IL-17 promotes neutrophil entry into tumor-draining lymph nodes following induction of sterile inflammation.

Blood-borne neutrophils are excluded from entering lymph nodes across vascular portals termed high endothelial venules (HEVs) because of lack of expression of the CCR7 homeostatic chemokine receptor. Induction of sterile inflammation increases neutrophil entry into tumor-draining lymph nodes (TDLNs), which is critical for induction of antitumor adaptive immunity following treatments such as photodynamic therapy (PDT). However, the mechanisms controlling neutrophil entry into TDLNs remain unclear. Prior evidence that IL-17 promotes neutrophil emigration to sites of infection via induction of CXCL2 and CXCL1 inflammatory chemokines raised the question of whether IL-17 contributes to chemokine-dependent trafficking in TDLNs.

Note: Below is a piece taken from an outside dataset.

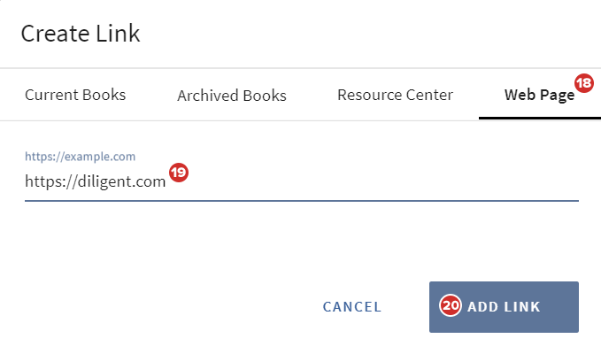The width and height of the screenshot is (601, 354).
Task: Dismiss the dialog with CANCEL
Action: [352, 307]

In this article, we demonstrate rapid accumulation of IL-17-producing Th17 cells in the TDLNs following induction of sterile inflammation by PDT. We further report that nonhematopoietic expression of IL-17RA regulates neutrophil accumulation in TDLNs following induction of sterile inflammation by PDT. We show that HEVs are the major route of entry of blood-borne neutrophils into TDLNs through interactions of l-selectin with HEV-expressed peripheral lymph node addressin and by preferential interactions between CXCR2 and CXCL2 but not CXCL1. CXCL2 induction in TDLNs was mapped in a linear pathway downstream of IL-17RA-dependent induction of IL-1β. These results define a novel IL-17-dependent mechanism promoting neutrophil delivery across HEVs in TDLNs during acute inflammatory responses.